▼

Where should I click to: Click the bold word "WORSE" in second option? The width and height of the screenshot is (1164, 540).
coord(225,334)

▲
▼

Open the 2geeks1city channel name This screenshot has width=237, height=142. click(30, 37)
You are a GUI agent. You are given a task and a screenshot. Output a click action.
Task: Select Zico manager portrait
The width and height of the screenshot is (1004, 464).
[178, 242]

▲
▼

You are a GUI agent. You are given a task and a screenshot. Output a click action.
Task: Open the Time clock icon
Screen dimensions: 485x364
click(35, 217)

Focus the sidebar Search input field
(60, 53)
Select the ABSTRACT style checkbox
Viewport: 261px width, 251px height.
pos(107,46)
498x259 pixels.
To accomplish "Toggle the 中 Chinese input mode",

▲

Your objective: Only a number is wanted here: how many lines of the records above contain "Open".

Answer for this exercise: 2